[Pixel coordinate grounding data]

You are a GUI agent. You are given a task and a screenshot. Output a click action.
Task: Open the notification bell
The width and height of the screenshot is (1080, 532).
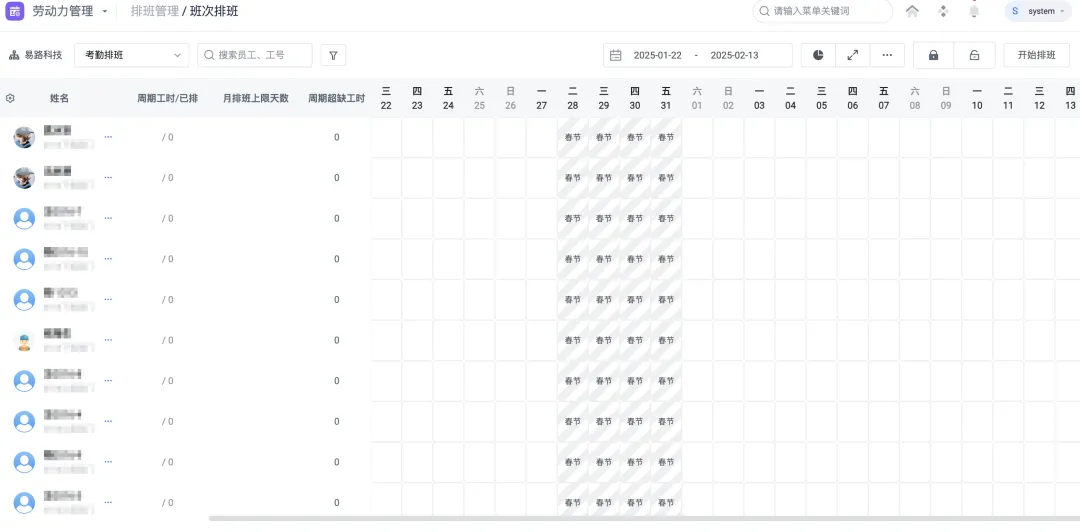tap(974, 11)
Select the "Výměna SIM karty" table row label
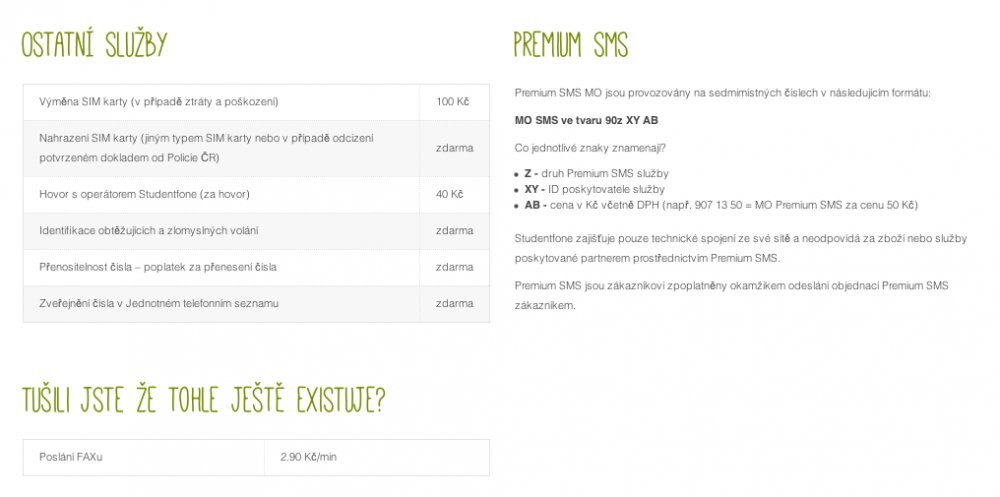 pos(158,102)
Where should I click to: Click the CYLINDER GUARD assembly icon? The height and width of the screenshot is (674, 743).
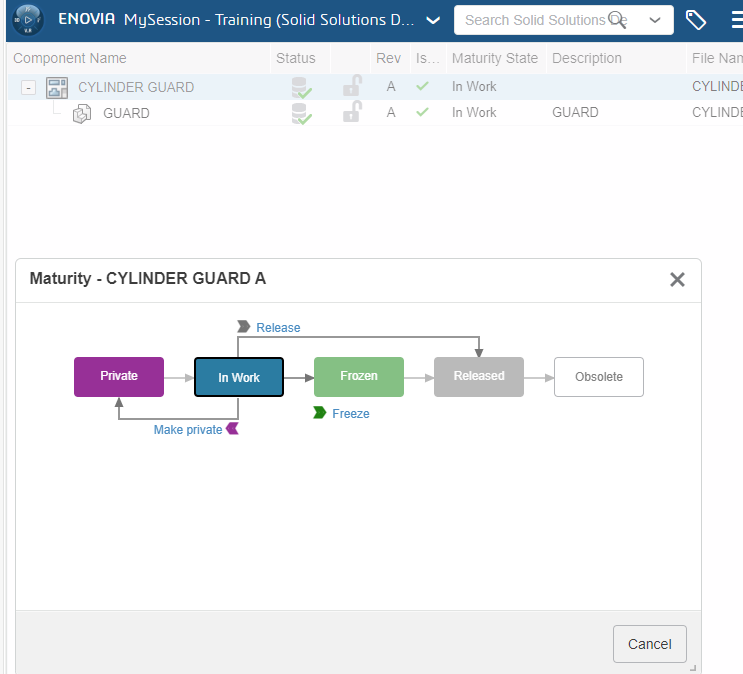pyautogui.click(x=57, y=87)
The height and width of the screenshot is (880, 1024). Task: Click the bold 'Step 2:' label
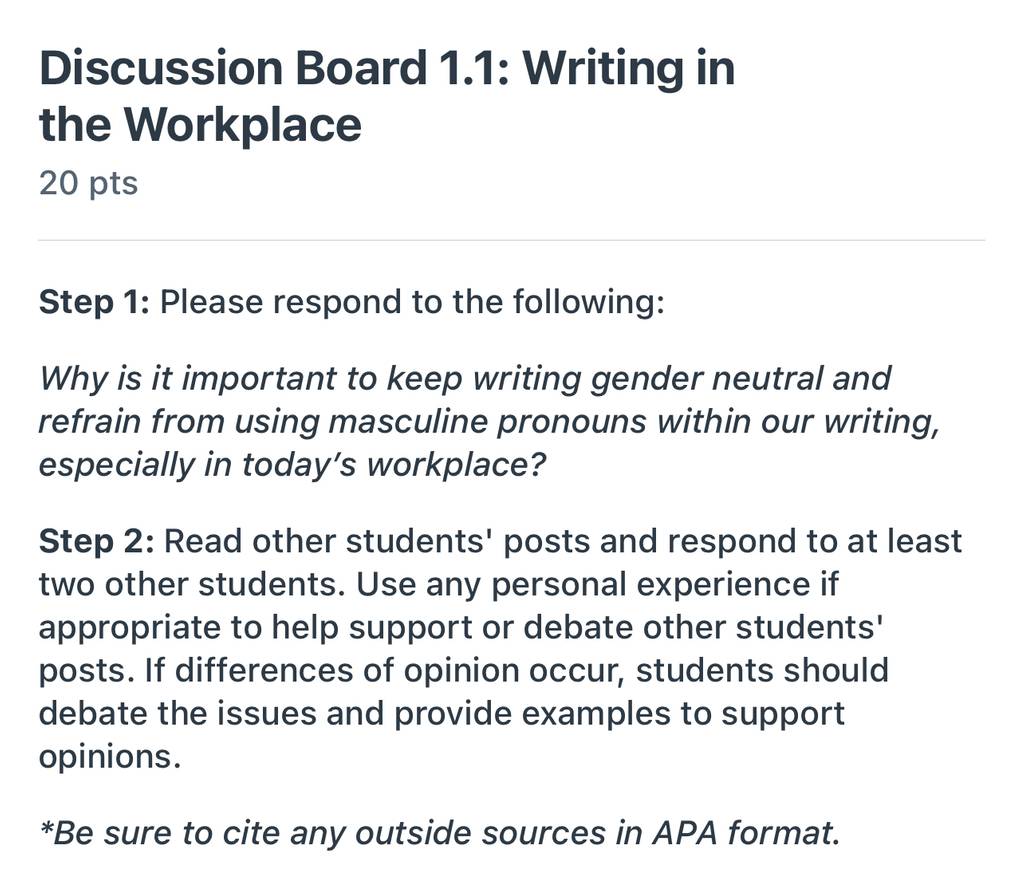pos(97,541)
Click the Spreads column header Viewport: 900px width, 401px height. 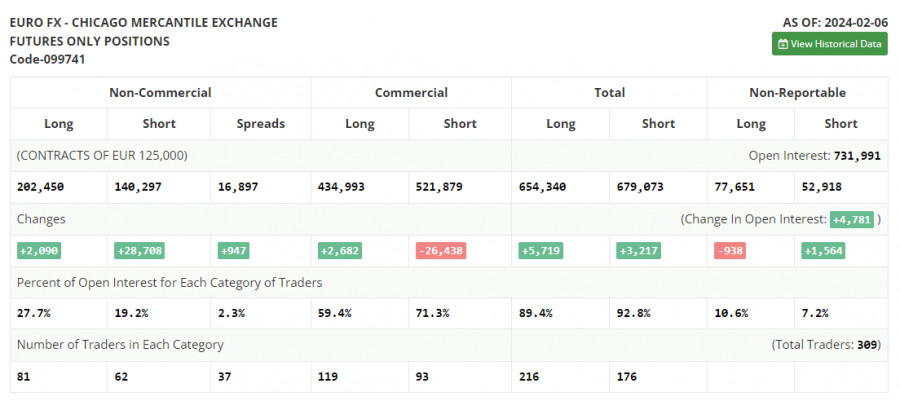tap(261, 124)
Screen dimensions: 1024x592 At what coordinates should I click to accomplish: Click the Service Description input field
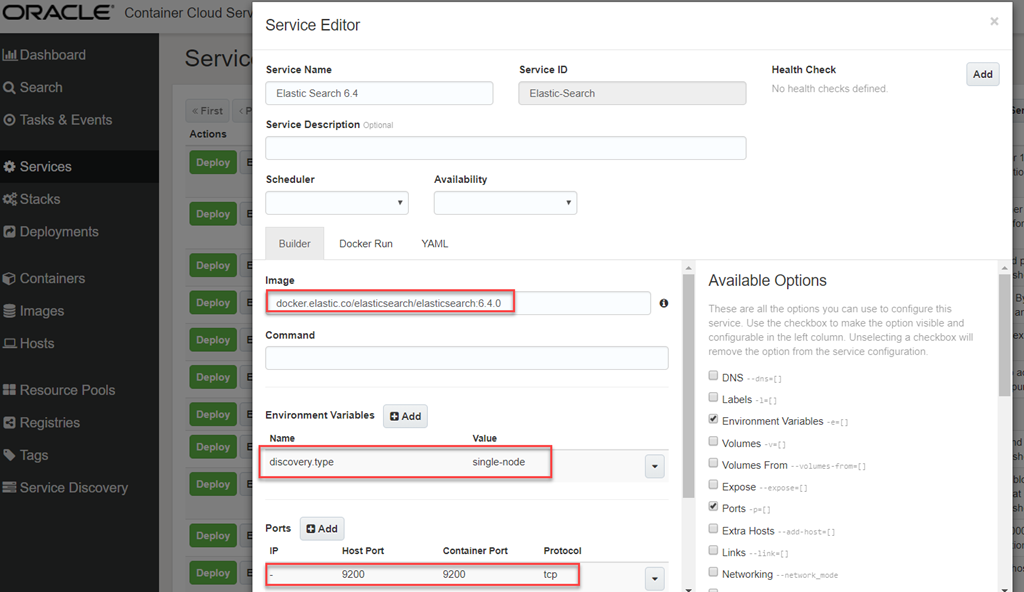tap(505, 148)
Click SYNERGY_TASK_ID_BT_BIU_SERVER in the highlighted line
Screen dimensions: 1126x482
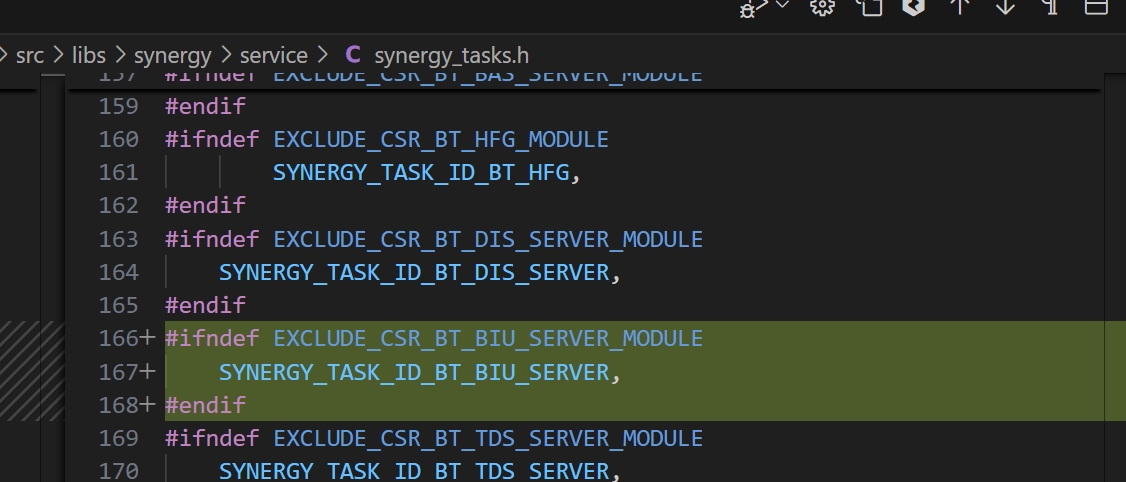pos(414,372)
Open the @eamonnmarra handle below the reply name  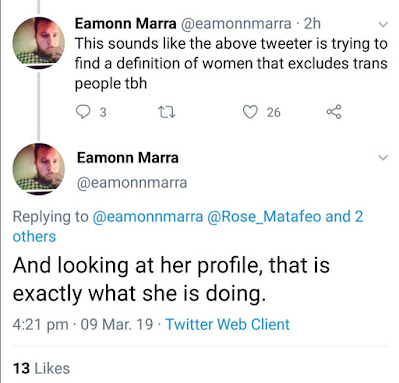point(132,183)
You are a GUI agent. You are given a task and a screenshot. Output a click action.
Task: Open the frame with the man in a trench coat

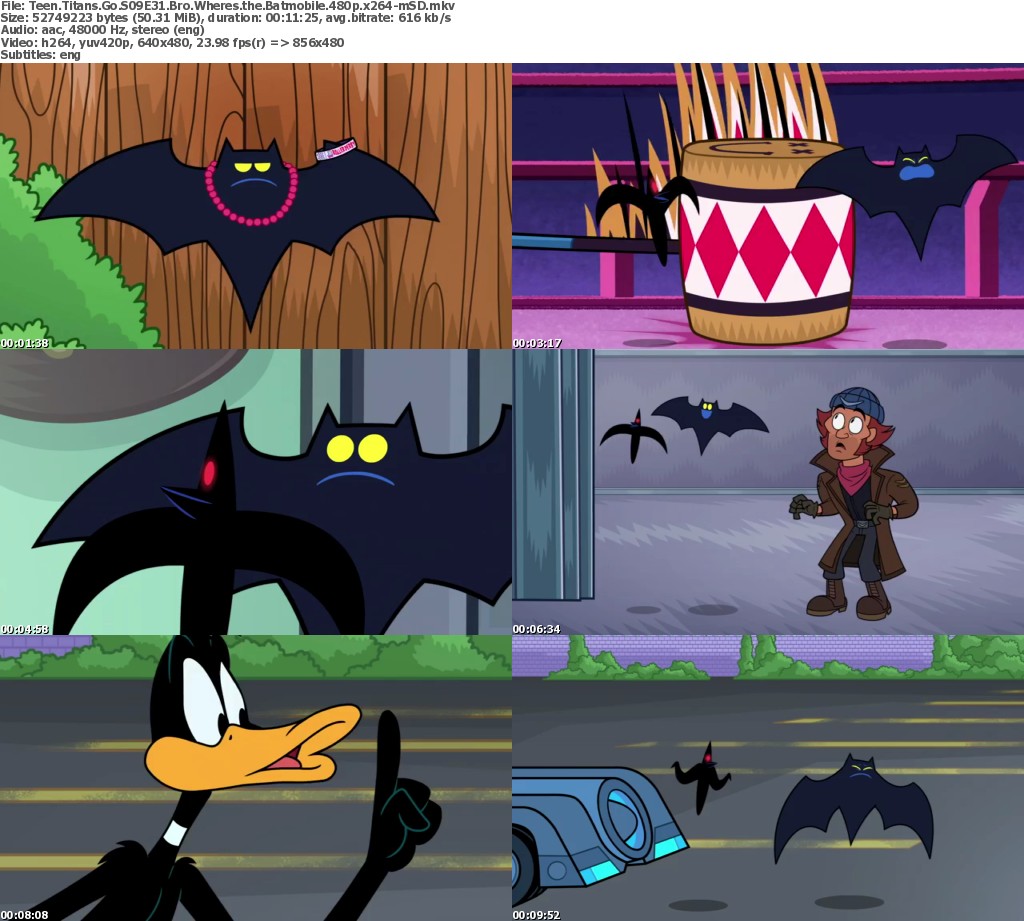[767, 491]
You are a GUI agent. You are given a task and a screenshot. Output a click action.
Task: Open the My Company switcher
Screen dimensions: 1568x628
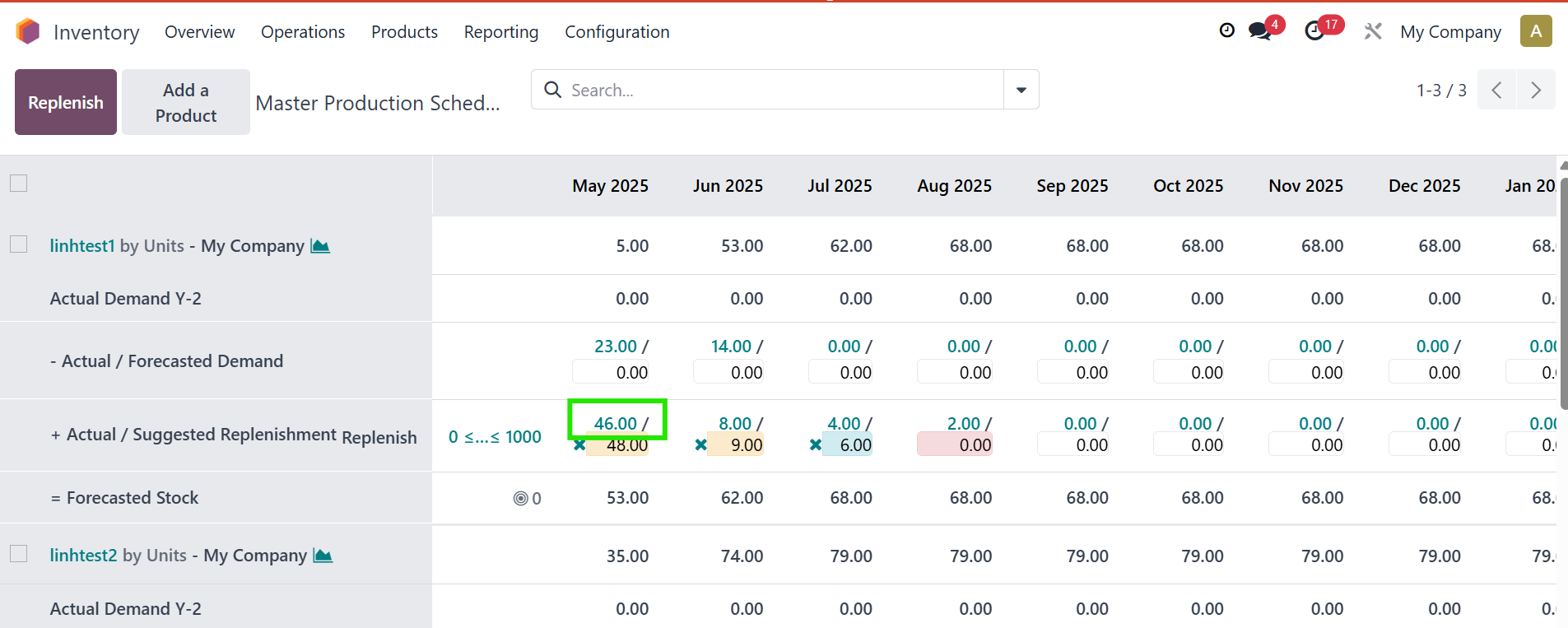(x=1450, y=32)
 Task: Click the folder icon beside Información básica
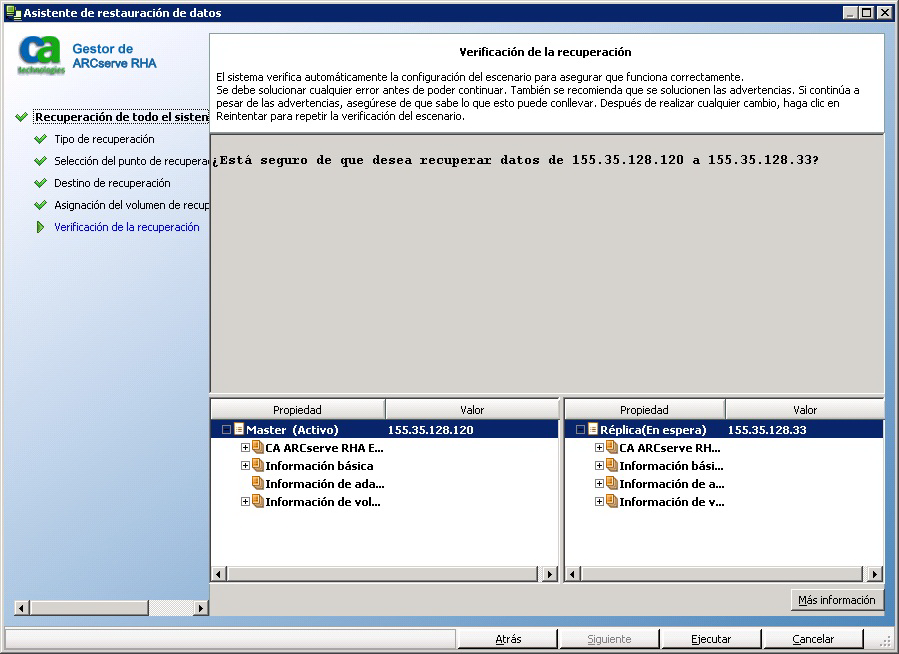click(257, 466)
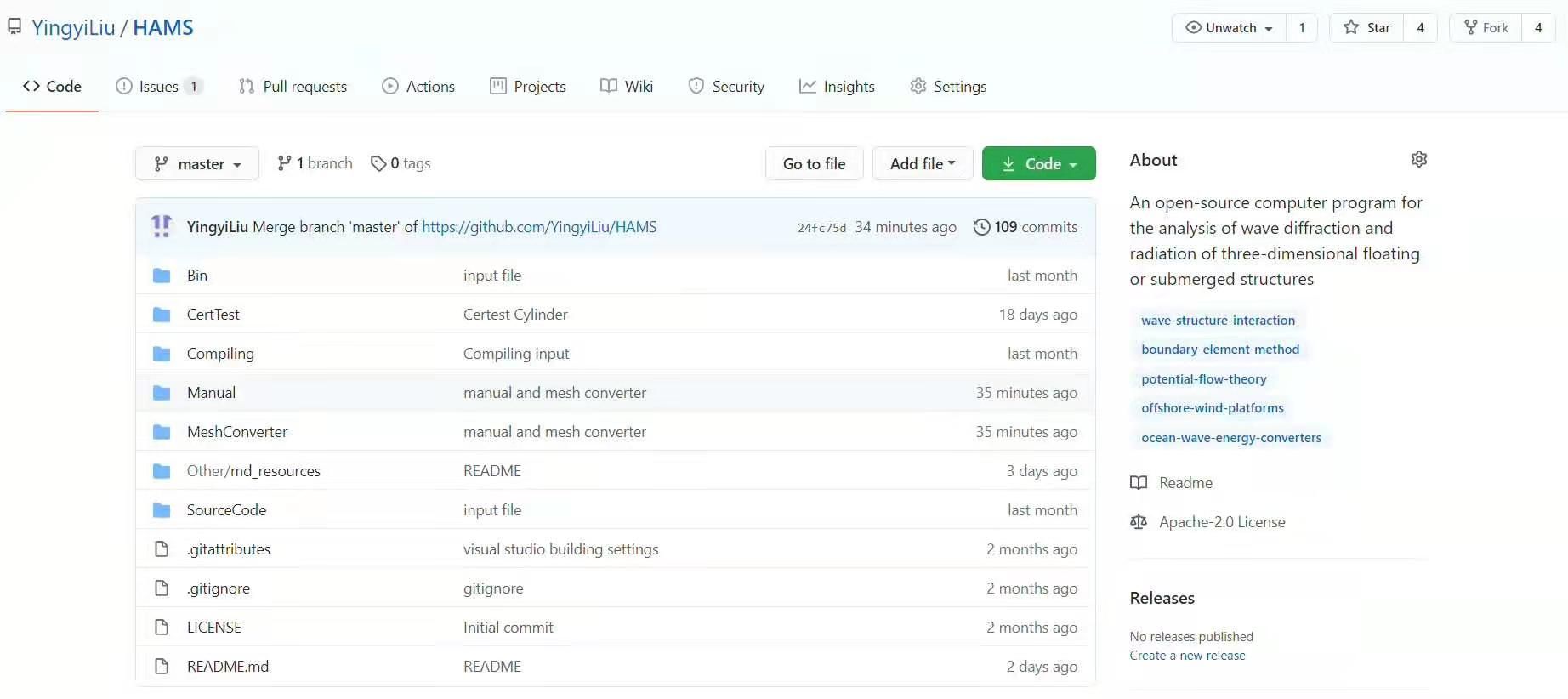Image resolution: width=1568 pixels, height=699 pixels.
Task: Open the Unwatch notifications dropdown
Action: tap(1230, 27)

— Brief —
Reproduce exactly and only the lines from the line that contains "Task: Click the folder" to the end of the data above, both ends included. No pictures go in the copy.

— Exercise answer —
 Task: Click the folder icon beside Información básica
click(257, 466)
Image resolution: width=1568 pixels, height=699 pixels.
Task: Open the Unwatch notifications dropdown
Action: tap(1230, 27)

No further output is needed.